Your answer should consist solely of the lines from the first line of the data through the line with "Given: Open the All", each reproduced exactly.

┄┄┄┄┄┄┄┄┄┄┄┄┄┄┄┄┄┄┄┄

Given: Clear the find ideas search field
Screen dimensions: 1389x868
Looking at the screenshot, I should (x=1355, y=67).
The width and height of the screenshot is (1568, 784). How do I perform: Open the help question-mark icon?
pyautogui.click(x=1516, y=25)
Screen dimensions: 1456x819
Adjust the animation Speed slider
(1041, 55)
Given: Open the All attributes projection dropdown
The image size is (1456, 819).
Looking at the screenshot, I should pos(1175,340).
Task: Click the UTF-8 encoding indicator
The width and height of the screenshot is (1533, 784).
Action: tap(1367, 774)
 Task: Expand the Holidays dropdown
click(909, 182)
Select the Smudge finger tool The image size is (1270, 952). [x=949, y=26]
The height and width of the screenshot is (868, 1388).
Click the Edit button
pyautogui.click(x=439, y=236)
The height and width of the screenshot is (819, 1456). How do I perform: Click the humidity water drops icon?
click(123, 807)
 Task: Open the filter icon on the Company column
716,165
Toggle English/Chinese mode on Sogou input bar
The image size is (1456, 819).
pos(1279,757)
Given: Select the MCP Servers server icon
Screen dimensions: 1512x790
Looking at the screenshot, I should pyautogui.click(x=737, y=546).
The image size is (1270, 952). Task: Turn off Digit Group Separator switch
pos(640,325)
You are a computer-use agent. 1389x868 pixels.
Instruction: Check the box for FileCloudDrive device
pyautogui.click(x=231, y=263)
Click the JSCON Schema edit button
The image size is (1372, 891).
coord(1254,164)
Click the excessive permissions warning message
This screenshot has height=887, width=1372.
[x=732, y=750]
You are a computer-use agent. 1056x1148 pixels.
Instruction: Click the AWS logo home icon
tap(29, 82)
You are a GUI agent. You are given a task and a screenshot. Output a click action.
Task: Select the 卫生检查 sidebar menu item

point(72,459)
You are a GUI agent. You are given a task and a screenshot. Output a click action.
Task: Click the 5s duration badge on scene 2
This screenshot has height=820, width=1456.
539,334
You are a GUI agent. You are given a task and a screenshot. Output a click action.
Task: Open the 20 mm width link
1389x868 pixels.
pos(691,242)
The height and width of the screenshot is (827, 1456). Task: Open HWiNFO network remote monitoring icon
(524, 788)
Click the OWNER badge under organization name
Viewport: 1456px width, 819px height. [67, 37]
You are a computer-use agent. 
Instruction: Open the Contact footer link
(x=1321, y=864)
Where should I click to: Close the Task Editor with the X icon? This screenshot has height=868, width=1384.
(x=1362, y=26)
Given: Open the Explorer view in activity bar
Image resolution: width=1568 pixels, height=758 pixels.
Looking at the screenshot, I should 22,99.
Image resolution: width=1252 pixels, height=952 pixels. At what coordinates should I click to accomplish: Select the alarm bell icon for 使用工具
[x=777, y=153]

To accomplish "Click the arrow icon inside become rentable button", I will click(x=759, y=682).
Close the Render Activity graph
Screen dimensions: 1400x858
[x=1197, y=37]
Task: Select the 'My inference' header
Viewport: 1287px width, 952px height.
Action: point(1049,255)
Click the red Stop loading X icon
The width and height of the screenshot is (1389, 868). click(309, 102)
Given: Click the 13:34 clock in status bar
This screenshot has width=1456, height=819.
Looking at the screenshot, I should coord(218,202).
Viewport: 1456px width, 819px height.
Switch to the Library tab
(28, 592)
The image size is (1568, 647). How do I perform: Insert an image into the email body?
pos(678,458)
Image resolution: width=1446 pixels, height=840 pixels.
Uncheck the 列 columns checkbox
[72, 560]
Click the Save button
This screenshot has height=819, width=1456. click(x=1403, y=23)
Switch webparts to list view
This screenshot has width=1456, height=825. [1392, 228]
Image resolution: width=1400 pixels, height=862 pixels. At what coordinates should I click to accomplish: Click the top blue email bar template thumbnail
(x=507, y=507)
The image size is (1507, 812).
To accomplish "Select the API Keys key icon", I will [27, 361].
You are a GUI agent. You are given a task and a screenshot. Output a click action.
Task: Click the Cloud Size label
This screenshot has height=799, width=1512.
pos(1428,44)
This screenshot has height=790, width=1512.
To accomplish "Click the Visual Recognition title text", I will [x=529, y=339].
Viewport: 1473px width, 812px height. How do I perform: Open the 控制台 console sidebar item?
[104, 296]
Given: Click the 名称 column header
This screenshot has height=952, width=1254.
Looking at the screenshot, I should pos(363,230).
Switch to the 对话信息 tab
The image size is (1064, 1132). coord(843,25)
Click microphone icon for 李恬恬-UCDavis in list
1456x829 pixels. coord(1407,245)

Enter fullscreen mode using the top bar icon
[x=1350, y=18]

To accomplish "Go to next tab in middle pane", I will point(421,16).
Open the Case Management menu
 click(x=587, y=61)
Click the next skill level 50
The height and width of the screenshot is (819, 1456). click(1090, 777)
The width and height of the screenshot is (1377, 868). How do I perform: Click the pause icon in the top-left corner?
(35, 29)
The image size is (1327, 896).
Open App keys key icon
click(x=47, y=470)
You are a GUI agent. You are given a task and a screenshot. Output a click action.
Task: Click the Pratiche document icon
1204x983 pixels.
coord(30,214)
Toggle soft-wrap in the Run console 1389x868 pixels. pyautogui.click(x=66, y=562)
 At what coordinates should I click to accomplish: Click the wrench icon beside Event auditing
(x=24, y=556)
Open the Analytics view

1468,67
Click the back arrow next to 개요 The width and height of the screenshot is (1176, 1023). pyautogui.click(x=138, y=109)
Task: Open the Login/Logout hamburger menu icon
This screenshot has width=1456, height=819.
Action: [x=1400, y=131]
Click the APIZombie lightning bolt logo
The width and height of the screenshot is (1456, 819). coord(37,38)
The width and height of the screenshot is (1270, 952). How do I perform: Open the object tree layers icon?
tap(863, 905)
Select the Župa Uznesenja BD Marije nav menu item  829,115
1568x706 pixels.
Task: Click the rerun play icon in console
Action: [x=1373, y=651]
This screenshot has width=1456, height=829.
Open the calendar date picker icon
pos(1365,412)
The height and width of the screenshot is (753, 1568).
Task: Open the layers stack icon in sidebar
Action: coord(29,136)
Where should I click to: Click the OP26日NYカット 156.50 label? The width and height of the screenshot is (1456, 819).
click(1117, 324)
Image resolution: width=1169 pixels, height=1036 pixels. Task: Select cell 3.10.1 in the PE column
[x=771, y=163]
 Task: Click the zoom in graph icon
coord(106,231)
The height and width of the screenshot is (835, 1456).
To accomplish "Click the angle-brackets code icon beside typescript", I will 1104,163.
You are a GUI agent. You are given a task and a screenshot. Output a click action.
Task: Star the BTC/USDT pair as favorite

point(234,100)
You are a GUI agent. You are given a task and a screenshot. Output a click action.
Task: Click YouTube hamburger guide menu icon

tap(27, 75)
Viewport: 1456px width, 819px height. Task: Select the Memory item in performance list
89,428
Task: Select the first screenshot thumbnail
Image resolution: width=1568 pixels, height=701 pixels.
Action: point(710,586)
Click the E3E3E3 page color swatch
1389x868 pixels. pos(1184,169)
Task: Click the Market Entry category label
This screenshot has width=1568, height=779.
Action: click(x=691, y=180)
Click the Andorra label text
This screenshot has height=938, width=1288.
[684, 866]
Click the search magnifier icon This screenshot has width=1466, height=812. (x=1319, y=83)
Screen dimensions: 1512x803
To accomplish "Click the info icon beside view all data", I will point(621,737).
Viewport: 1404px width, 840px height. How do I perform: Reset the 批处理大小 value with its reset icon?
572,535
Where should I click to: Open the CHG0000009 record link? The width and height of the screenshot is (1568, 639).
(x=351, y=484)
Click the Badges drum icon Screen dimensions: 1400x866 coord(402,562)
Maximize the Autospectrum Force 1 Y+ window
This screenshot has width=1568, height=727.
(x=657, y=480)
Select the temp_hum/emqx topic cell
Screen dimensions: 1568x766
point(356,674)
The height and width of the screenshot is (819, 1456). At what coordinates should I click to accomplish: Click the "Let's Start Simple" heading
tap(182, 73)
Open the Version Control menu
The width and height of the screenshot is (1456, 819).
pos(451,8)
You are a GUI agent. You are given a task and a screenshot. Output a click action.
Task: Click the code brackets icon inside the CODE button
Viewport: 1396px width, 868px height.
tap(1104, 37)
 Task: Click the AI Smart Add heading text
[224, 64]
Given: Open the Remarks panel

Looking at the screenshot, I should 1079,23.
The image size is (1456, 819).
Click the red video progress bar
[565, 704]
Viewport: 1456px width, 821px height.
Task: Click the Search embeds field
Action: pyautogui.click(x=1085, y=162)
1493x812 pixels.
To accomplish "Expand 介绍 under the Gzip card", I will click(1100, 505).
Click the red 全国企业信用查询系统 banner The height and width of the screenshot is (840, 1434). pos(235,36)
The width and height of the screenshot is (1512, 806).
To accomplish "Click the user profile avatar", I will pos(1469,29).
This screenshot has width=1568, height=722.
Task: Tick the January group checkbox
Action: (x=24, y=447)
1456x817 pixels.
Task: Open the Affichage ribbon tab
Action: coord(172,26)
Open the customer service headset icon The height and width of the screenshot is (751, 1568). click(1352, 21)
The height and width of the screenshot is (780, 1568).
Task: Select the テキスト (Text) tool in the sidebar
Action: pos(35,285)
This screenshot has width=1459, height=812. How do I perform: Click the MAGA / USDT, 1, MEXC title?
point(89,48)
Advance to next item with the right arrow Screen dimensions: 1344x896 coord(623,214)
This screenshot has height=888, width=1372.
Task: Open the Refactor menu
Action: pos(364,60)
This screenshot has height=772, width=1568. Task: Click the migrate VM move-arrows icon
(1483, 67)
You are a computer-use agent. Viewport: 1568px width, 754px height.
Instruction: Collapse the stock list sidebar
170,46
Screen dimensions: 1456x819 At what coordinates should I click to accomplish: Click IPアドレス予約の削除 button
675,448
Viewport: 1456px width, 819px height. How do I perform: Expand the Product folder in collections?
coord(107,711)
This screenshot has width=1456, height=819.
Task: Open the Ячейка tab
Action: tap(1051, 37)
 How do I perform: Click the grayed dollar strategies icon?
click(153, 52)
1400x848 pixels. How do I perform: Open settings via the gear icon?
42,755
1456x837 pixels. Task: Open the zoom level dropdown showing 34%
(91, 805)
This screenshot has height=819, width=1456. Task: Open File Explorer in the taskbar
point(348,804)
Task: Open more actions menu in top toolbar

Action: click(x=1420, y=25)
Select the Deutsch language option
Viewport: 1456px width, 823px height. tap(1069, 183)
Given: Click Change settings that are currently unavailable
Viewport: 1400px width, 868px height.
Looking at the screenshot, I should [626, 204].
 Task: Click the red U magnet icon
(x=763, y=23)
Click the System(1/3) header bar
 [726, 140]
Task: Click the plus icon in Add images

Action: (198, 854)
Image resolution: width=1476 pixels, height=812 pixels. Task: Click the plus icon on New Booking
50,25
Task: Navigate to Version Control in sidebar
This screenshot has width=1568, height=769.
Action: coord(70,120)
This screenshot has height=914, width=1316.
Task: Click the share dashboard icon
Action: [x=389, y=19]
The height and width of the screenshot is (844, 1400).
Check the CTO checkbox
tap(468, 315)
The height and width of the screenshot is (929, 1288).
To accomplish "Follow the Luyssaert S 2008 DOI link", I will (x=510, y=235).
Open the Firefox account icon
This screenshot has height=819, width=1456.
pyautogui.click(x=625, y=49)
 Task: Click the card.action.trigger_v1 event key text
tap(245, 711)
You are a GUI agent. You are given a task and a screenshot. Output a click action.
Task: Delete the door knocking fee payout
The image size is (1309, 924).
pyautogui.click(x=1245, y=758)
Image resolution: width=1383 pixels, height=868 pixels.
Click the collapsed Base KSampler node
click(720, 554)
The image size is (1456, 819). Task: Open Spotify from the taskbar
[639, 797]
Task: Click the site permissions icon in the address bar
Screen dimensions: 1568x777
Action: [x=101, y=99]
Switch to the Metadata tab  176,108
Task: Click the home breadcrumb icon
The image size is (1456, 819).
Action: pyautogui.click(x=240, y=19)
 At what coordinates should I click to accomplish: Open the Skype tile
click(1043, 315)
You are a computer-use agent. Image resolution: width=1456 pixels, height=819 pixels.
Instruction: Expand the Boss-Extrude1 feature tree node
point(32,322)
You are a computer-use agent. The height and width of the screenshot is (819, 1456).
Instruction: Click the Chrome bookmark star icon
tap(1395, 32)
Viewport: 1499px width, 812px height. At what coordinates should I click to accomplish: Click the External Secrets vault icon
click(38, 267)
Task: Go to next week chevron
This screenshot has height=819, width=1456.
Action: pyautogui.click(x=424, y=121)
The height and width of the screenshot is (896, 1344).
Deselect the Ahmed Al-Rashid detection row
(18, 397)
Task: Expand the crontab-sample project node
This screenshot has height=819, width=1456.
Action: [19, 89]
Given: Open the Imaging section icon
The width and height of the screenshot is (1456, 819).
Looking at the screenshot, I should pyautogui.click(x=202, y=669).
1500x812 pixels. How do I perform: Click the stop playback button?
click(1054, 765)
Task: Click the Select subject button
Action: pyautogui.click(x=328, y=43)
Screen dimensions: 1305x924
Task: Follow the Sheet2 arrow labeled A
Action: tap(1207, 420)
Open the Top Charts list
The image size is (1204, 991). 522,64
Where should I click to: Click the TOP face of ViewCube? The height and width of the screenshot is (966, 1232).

┄┄┄┄┄┄┄┄┄┄┄┄┄┄┄┄┄┄┄┄

#### Worked solution:
Given: Clear the find ideas search field
Screen dimensions: 1389x868
Looking at the screenshot, I should (x=1355, y=67).
The width and height of the screenshot is (1568, 784). How do I perform: Open the help question-mark icon?
pyautogui.click(x=1516, y=25)
Screen dimensions: 1456x819
Adjust the animation Speed slider
(1041, 55)
Given: Open the All attributes projection dropdown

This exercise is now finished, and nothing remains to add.